Additionally, as people shift to digital communications, the number of voice calls has dropped, but the number of voice call minutes to contact centers has remained relatively the same, primarily because simple calls have fallen off and the calls needing higher service continue to go through.
"You need to be able to support a wide variety of customer communications," Littleson said. He added that most companies are trying to address this issue by investing in artificial intelligence, with 86 percent of companies seeing artificial intelligence-driven chatbots as a complement to agents, not a way to replace them.
However, chatbots are not a build-it-and-go technology, Littleson added. Chatbots need to be managed, trained, and scheduled, just like human agents.
"Promote a digital-first culture," Littleson advised. Those just starting with AI should begin with pilot programs, just as they did with IVRs many years ago. Following these steps will lead to better experiences for customers, he added.
Customer experience is the differentiating factor for businesses today, said Jay Baer, author of Hug Your Haters. "Eighty-two percent of chief marketing officers say they will be competing on CX in 2020. CX is your product, everything else is a given."
He explained that CX is the differentiator, because there is virtually no difference between similar products from different competitors. With customer expectations for customer service very low today, it takes very little to exceed those expectations, provide excellent customer experience and win praise from customers.
While praise provides good feelings all around, companies actually learn more from complaints, according to Baer. "Embrace complaints. Praise is overrated," he said.
Baer said that only five out of every 100 customers who are disappointed with customer service will actually complain, while the ones who remain silent are likely to pull their business without ever providing a reason.

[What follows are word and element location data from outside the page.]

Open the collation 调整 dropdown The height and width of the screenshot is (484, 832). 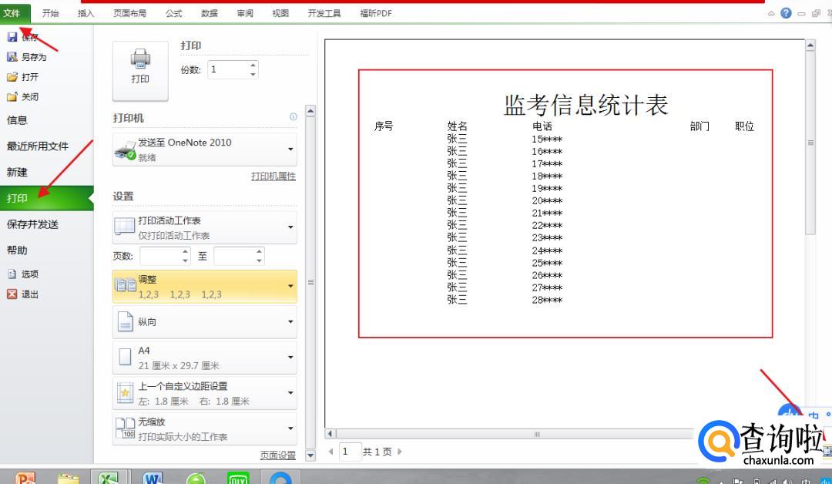290,286
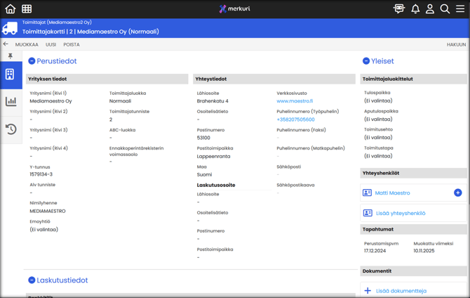Open the hamburger main menu
Viewport: 470px width, 298px height.
(460, 9)
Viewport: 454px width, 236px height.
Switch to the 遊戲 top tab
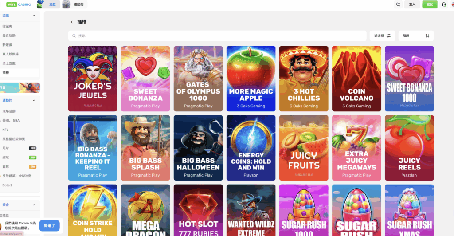(49, 4)
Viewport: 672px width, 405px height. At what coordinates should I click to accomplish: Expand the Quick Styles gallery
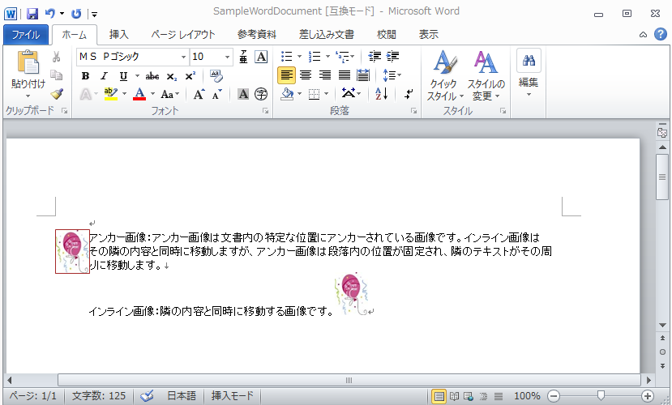443,77
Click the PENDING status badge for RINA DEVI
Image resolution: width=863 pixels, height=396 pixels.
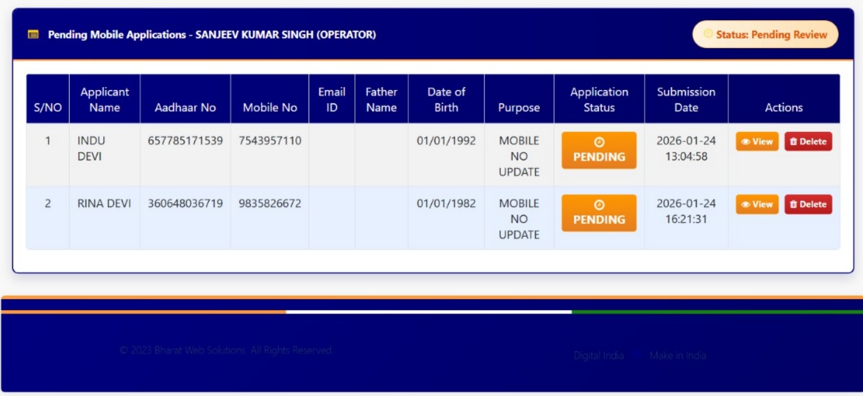[599, 213]
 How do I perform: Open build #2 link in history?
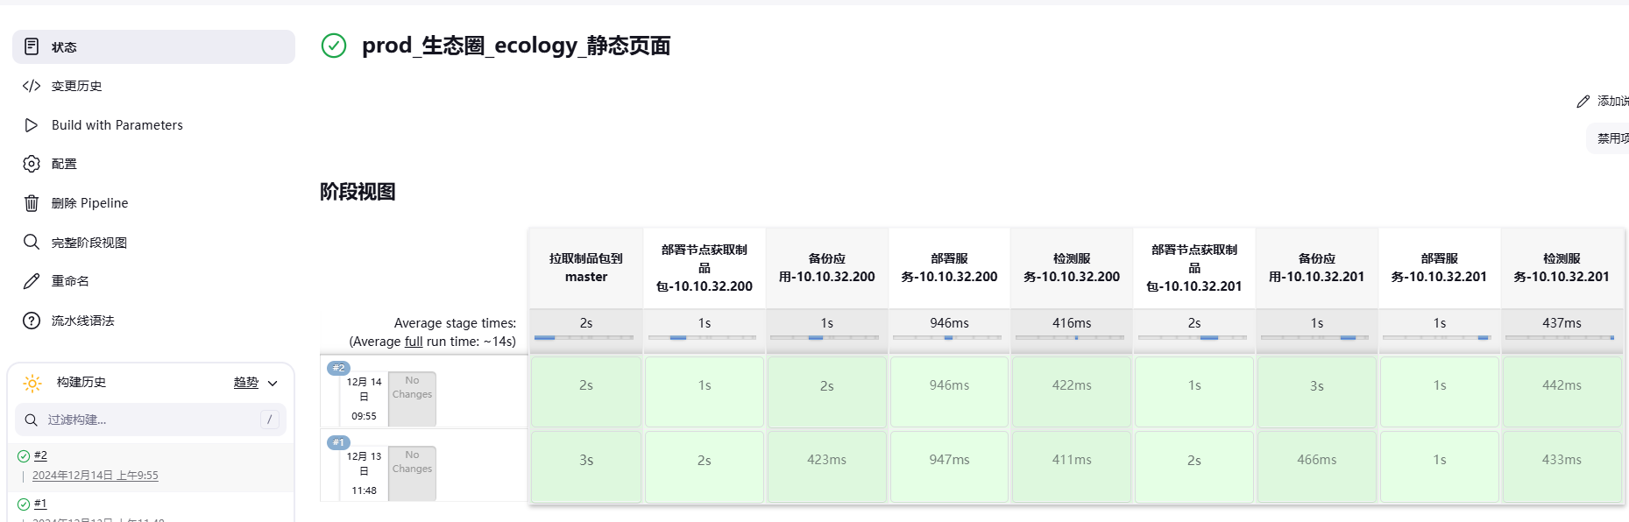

If customers do complain, a company knows where it is falling short and can take corrective action, and there are plenty of contact centers where some sort of corrective action is needed. According to Baer, 80 percent of companies believe they deliver superior CX, but only 8 percent of customers agree.
If contact centers can elicit the complaints and take corrective action to solve the issues, customers who complained are much less likely to churn than those who say nothing, according to Baer. "Haters are not the problem, ignoring them is. You need to answer complaints anywhere that you receive them."